Extracted text »
%%

      But helping others doesn’t make my problems go away. Pretending it doesn’t bother me or hearing others claim my pain isn’t legitimate because it isn’t as bad as someone else’s doesn’t help – it makes it worse.

      What helps is to accept that yes, this sucks, and I have a right to be frustrated, angry, annoyed, or hurt. When I stop fighting myself and accept that what is, is, then I can think more clearly and I’m in a better position to figure out the cause of my pain, and what – if anything – can be done to alleviate it.

      • Erin

        I think both are good- surely helping others is noble and not an unworthy way of spending time or gaining perspective. But one also has to accept emotional realities of the moment without judgement- emotions aren’t right or wrong, they just are. We have to go through them before they can be done with us, and hopefully we can both be gentle with ourselves while we are doing so, and have the benefit of emotional support from others at the same time. When the emotions have had the chance to run their course, then one can think clearer and approach the problem from the position of, if I don’t like the situation I am in, what will I do first to change it. All of these are good, with no one being better than the others; rather, they can work well together as consecutive steps in addressing an emotionally-fraught issue. The more tools we have in our tool boxes the easier the job is to tackle.
%%
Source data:
%%
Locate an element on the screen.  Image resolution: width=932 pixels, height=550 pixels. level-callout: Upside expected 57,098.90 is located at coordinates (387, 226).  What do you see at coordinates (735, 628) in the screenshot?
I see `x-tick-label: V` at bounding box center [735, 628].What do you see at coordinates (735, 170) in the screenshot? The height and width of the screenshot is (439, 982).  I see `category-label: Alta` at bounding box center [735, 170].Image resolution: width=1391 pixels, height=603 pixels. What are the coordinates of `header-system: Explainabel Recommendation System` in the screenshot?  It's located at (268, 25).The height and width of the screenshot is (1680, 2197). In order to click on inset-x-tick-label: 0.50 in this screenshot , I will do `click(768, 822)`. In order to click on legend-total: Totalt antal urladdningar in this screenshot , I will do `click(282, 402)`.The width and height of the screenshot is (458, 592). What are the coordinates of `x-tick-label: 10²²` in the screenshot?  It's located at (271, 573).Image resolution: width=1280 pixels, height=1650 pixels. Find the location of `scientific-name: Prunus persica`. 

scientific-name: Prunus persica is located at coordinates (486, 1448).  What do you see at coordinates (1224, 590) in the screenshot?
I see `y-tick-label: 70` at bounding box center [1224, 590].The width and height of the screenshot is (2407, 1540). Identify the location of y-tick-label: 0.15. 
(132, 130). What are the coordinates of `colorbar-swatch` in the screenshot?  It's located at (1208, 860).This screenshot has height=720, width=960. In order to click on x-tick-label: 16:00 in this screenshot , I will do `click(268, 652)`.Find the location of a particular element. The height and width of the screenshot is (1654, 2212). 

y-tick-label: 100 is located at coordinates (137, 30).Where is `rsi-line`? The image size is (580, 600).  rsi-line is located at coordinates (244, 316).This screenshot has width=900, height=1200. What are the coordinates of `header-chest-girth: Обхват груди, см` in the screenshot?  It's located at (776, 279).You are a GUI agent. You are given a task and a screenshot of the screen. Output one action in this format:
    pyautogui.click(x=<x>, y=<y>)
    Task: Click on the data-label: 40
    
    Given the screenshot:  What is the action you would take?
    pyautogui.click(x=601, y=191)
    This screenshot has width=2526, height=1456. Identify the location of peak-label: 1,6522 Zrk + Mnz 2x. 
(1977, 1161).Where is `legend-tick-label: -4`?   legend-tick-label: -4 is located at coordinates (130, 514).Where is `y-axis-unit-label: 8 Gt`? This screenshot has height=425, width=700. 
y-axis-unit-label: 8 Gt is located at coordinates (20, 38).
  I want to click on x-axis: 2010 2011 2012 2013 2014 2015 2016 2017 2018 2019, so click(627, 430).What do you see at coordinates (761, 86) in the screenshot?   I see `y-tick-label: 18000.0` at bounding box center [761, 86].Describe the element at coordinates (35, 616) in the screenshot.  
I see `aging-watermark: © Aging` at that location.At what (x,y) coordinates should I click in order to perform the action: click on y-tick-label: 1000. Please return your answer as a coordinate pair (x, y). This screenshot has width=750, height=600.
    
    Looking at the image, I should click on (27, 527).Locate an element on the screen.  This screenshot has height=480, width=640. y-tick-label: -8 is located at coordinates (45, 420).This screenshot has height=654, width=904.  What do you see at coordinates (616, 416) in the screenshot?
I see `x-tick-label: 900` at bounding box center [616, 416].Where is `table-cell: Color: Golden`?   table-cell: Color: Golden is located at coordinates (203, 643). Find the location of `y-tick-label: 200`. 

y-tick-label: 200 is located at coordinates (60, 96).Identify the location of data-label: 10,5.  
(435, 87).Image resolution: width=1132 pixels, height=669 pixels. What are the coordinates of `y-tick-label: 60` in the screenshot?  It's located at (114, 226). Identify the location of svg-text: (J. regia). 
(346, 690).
%%
Exercise set »
**A.** Summarize the excerpt on helping others and accepting emotions in two sentences.
**B.** Set down the passage of the excerpt on helping others and accepting emotions, starting at "But helping others" and ending at "makes it worse.".
Draw solely on the excerpt when responding.

Results for the exercise »
**A.** The first writer says that helping others does not make their problems go away, and that accepting their frustration or hurt lets them think more clearly about the cause of their pain and what might ease it. Erin replies that helping others and accepting emotions without judgment are both good and can work together as consecutive steps in addressing an emotionally fraught issue.

**B.**
But helping others doesn’t make my problems go away. Pretending it doesn’t bother me or hearing others claim my pain isn’t legitimate because it isn’t as bad as someone else’s doesn’t help – it makes it worse.